**WORK REQUEST:**
When you repeat the entries below, please keep them exact and leave out the pictures.

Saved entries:
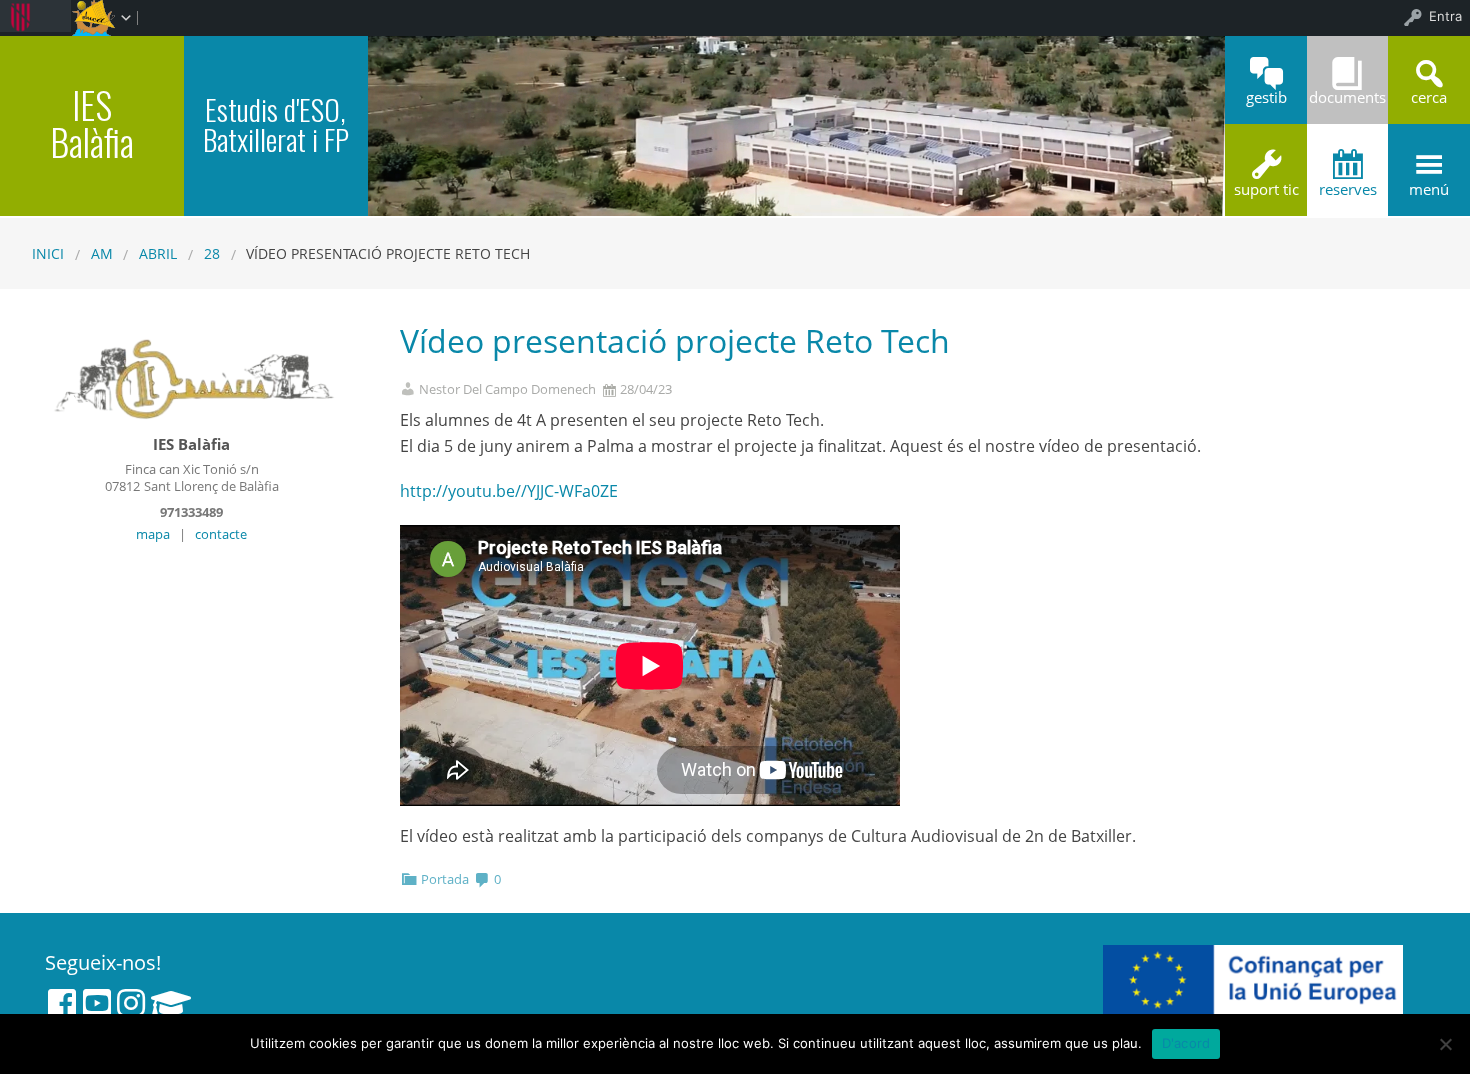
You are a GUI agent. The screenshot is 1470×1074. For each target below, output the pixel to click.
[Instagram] (131, 1003)
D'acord (1186, 1043)
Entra (1445, 16)
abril (158, 253)
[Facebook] (62, 1003)
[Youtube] (97, 1003)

**SOLUTION TO THE EXERCISE:**
You are a GUI agent. The screenshot is 1470×1074. For each target below, output the pixel to click.
[Instagram] (131, 1003)
D'acord (1186, 1043)
Entra (1445, 16)
abril (158, 253)
[Facebook] (62, 1003)
[Youtube] (97, 1003)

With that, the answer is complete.